Daniel H. wird am Dienstagmorgen in diesem Kastenwagen zum Gericht gebracht. (Bild: Keystone)

Er wolle ein «besserer Mensch» werden, gab er vor dem Bezirksgericht Baden zu Protokoll. Er strebe eine Therapie in einer stationären Massnahme an. Der Angeklagte beschrieb den Mord ruhig und sachlich. Er habe kurz vor der Tat am 4. März 2009 gemerkt, dass es mit seinem Alkohol- und Kokainkonsum nicht weitergehen könne. Darauf habe er der Bewährungshilfe angerufen und den Drogenkonsum gemeldet.

Er habe die Entzugsklinik in Neuenhof aufgesucht. Dort sei er jedoch vertröstet worden, weil er eine halbe Stunde zu spät erschienen sei.

Er konnte vor dem Gericht zahlreiche Einzelheiten des Mordes nicht erklären.
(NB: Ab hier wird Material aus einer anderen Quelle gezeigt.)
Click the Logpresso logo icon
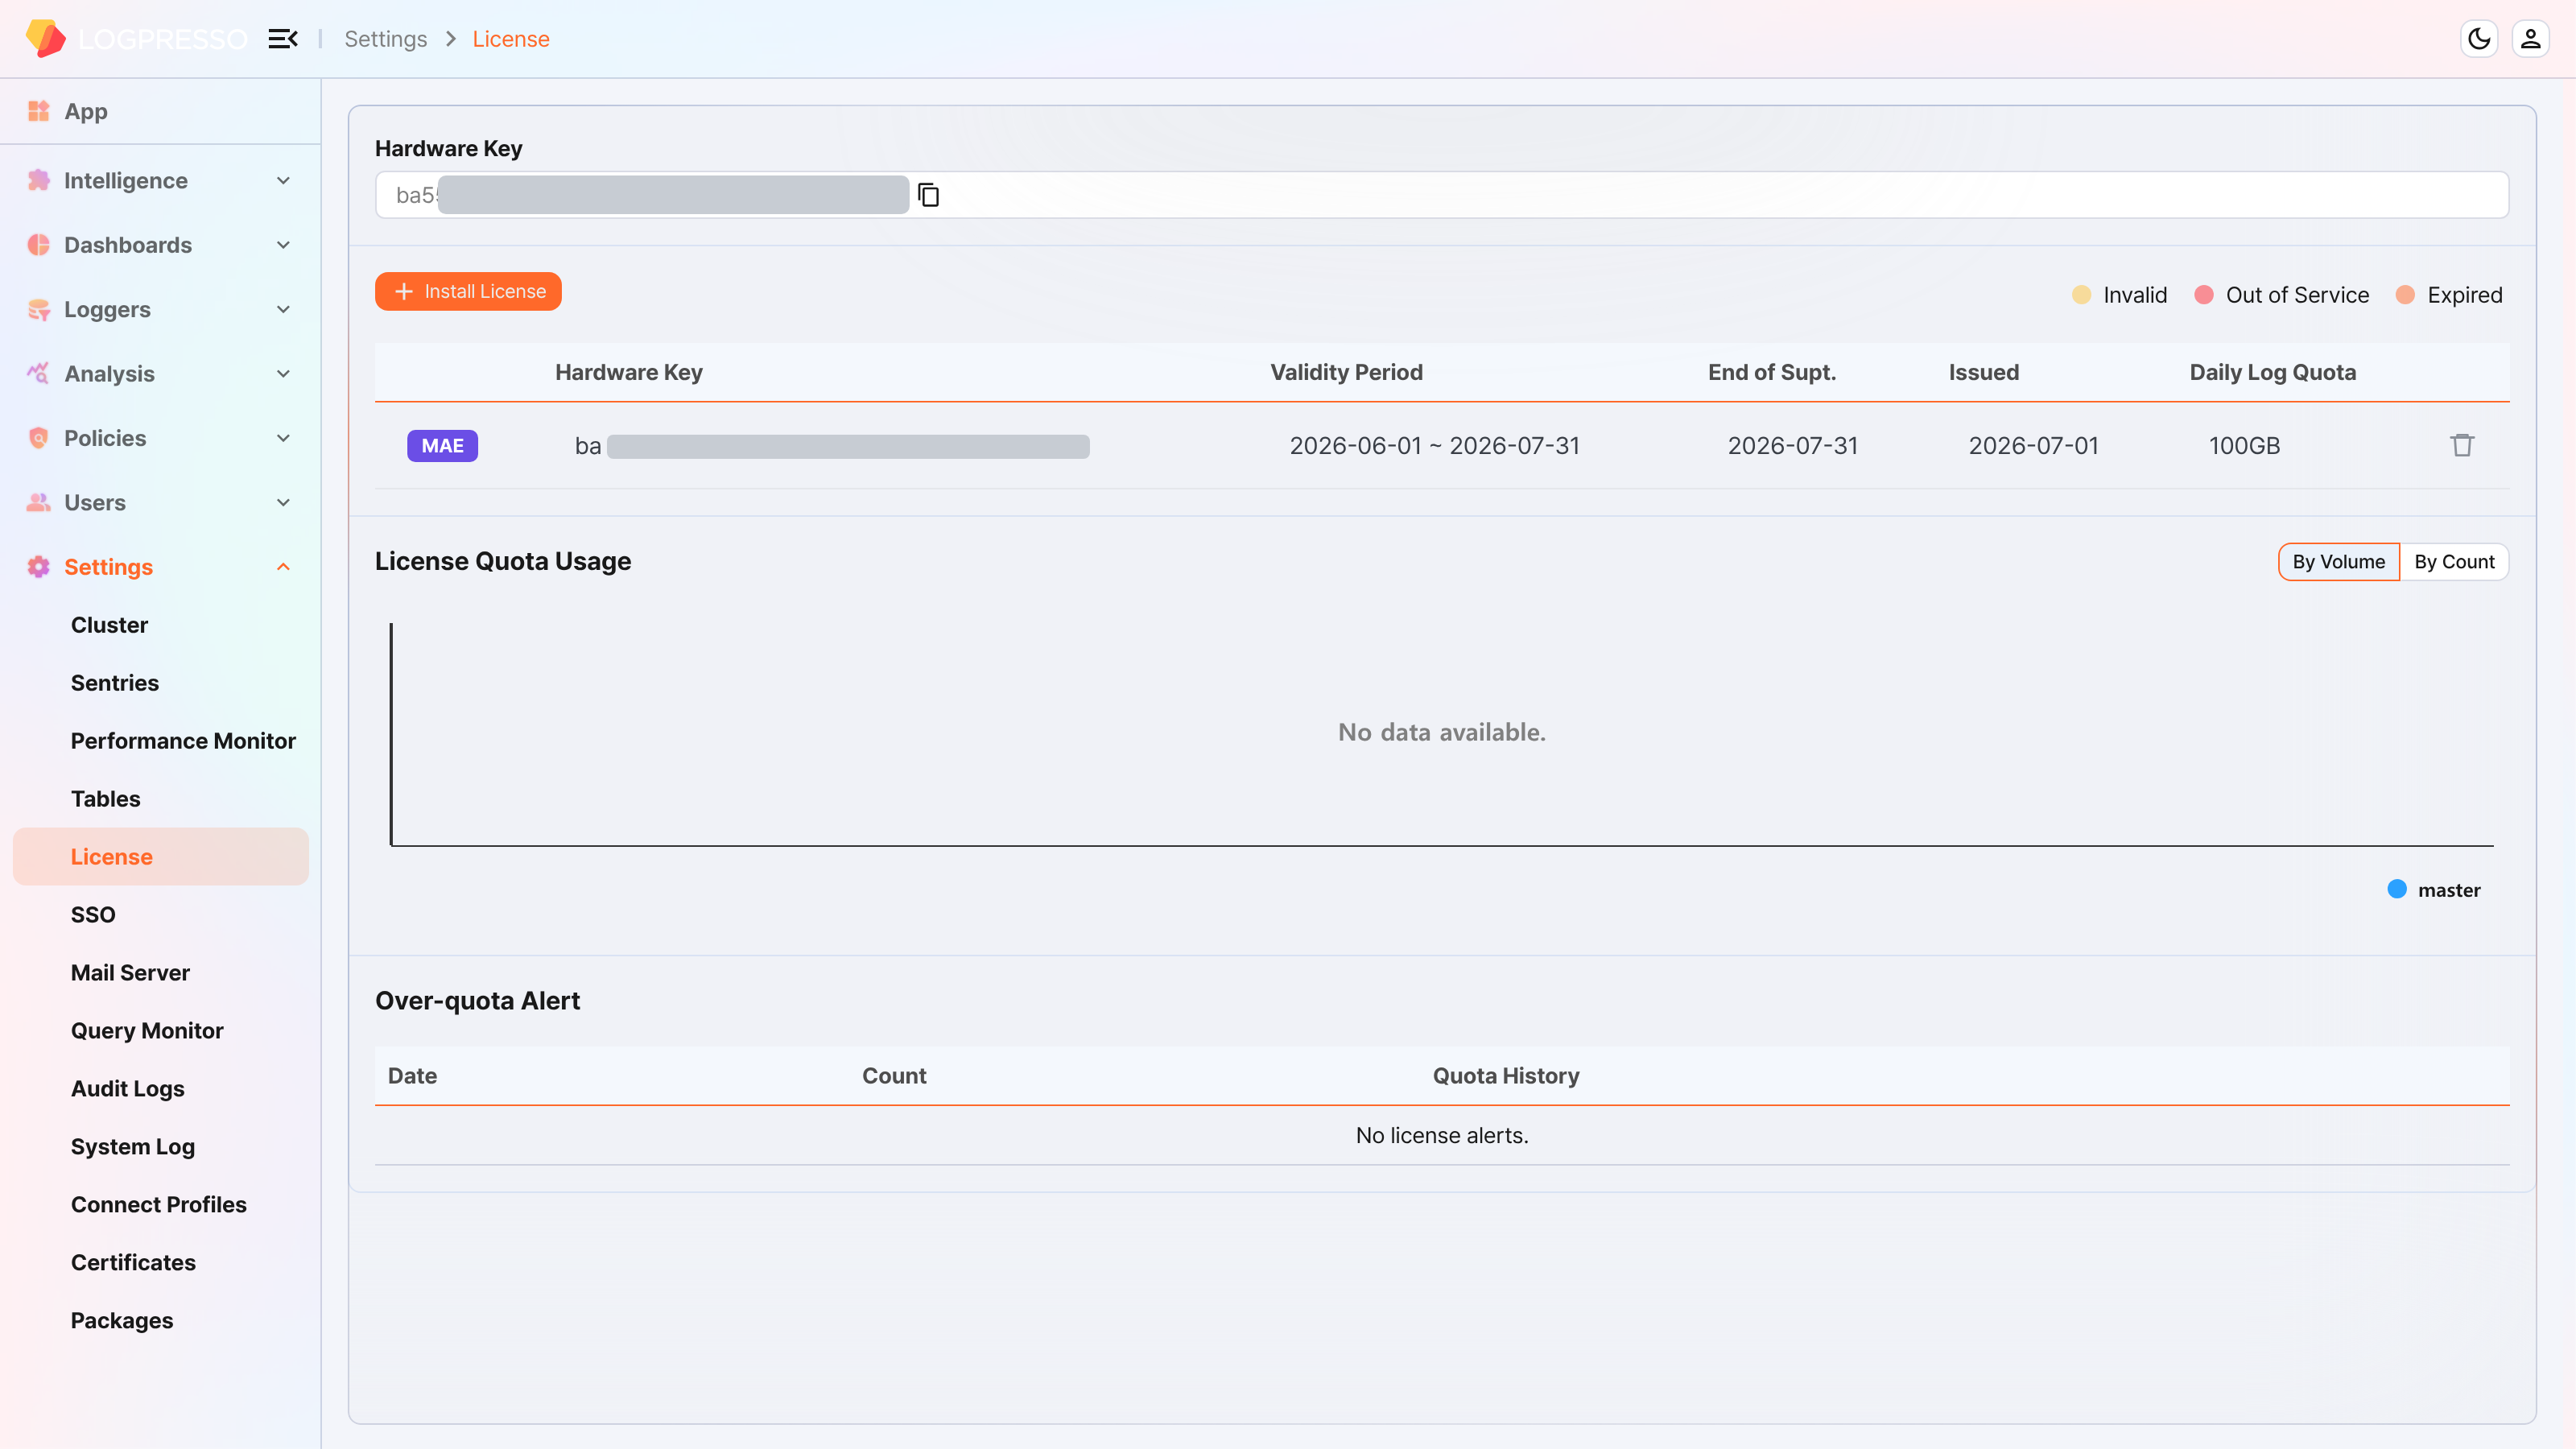 tap(45, 38)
So wusste er nicht, warum er mit einer Hantelstange derart fest auf den Kopf des Opfers geschlagen habe. Auch konnte er nicht schlüssig erklären, warum Urin- und Spermaspuren an der Leiche gefunden worden seien.

Kein Streit vor Mord

Dem Verbrechen sei kein Streit vorausgegangen. Das Au-pair habe gemerkt, dass das versprochene Foto-Shooting nur eine Täuschung gewesen sei. Dass sie ihn ertappt habe, habe ihn «aggressiv» gemacht. Er habe die 16-Jährige aus der Wohnung werfen wollen.
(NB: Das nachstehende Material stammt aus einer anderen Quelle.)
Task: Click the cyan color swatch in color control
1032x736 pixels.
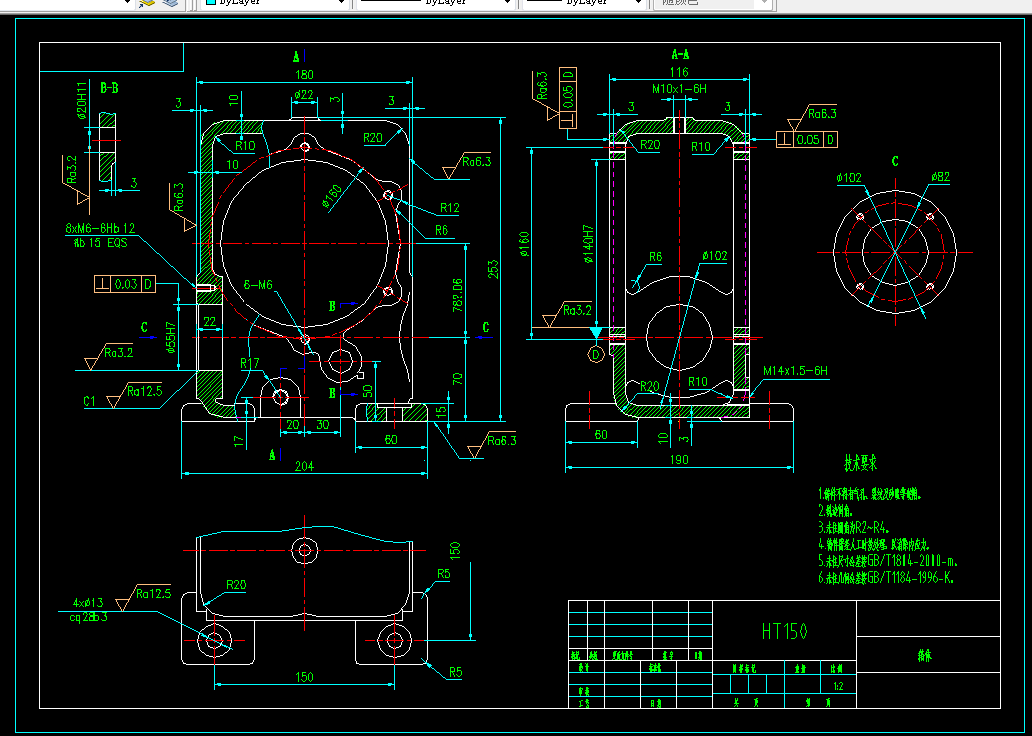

Sie sei jedoch wieder in die Wohnung zurückgekommen und habe alles ausdiskutieren wollen. Danach erschlug er sie. Der geständige Täter zeigte sich vor Gericht schuldig. «Es tut mir von Herzen leid. Ich denke fast jeden Abend über die Tat nach.»
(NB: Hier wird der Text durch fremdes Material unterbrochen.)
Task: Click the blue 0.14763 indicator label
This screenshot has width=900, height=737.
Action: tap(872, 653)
Als einziger Zeuge sagte der Therapeut der Strafanstalt Lenzburg aus. Dort ist der Angeklagte seit seiner Verhaftung vor drei Jahren im vorzeitigen Strafvollzug.

Nach Aussagen des Therapeuten zeigte der Angeklagte zunächst kein Bedauern und nahm eine «fatalistische Haltung» zum Delikt ein. Er habe sich angesichts der drohenden lebenslänglichen Verwahrung sehr bemüht gezeigt.

Drogenkonsum im Gefängnis

Es sei dem Angeklagten in den zweieinhalb Jahren in der Strafanstalt an Anliegen geworden, sich selber besser zu verstehen. Der Angeklagte habe ihm angegeben, dass er eine gestörte Beziehung zu Frauen habe.

Mit dem Drogenkonsum hörte der Angeklagte auch im Strafvollzug nicht auf. Er sei zwei Mal positiv auf Cannabis getestet worden, sagte der Therapeut. In den vergangenen Wochen habe der Angeklagte eine Urinprobe verweigert.

Der Angeklagte gab vor Gericht zu, im Gefängnis gekifft zu haben. Es sei einfach, im Gefängnis an Cannabis zu kommen.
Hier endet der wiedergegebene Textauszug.